* Consignes:
a – Dans le texte sur la Turquie et l'Europe, par combien de chefs d'État le statut de candidat de la Turquie a-t-il été reconnu ?
b – Extrayez du texte sur la Turquie et l'Europe le passage qui va de « [AUTEUR] Javier Solana » jusqu'à « étrangères espagnoles (1992-1995). ».

* Texte extrait:
----------------------------------------

Ainsi, rarement autant de problèmes internationaux n’auront été autant interconnectés que lors du sommet de Copenhague à venir : les intentions agressives des États-Unis vis-à-vis de l’Irak, la volonté de la Turquie d’intégrer l’UE, la question de l’identité européenne face à l’élargissement de cette union et, enfin, les relations entre les deux communautés chypriotes. Difficile de savoir si l’UE saura y faire face.

« La Turquie a toute sa place en Europe »

La Turquie a toute sa place en Europe
Le Monde (France)

[AUTEUR] Javier Solana est le haut représentant de l’Union européenne pour la politique étrangère et de sécurité commune. Il a été secrétaire général de l’OTAN (1995-1999) et ancien ministre socialiste des Affaires étrangères espagnoles (1992-1995).

[RESUME] La Turquie fait aujourd’hui débat en raison des interrogations que suscitent son nouveau gouvernement, le problème chypriote et l’élargissement de l’Union Européenne.
Le statut de candidat à part entière de la Turquie a été reconnu à l’unanimité des 15 chefs d’État de l’Union et la question à laquelle il faut désormais répondre est : la Turquie peut-elle tracer sa voie vers l’Europe et le souhaite-t-elle ?
Le gouvernement d’Ankara reconnaît lui-même que le pays ne répond pas encore aux critères nécessaires au lancement des premières étapes des négociations d’adhésion, mais il a soumis au parlement un nouveau paquet législatif pour y parvenir. Cela sera-t-il suffisant d’ici le 12 décembre ?
La Turquie a aujourd’hui les cartes en main. La possibilité de régler le problème chypriote lui offre une bonne opportunité de montrer qu’elle veut saisir sa chance. Elle doit aussi montrer qu’elle est en faveur du projet de défense européenne et qu’elle veut contribuer à la définition des arrangements militaires permanents entre l’OTAN et l’UE.

----------------------------------------

* Extrait source:

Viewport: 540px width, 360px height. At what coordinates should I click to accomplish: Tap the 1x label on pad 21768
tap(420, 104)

----------------------------------------

* Réponses attendues:
a – Par les 15 chefs d'État de l'Union, à l'unanimité.

b –
[AUTEUR] Javier Solana est le haut représentant de l’Union européenne pour la politique étrangère et de sécurité commune. Il a été secrétaire général de l’OTAN (1995-1999) et ancien ministre socialiste des Affaires étrangères espagnoles (1992-1995).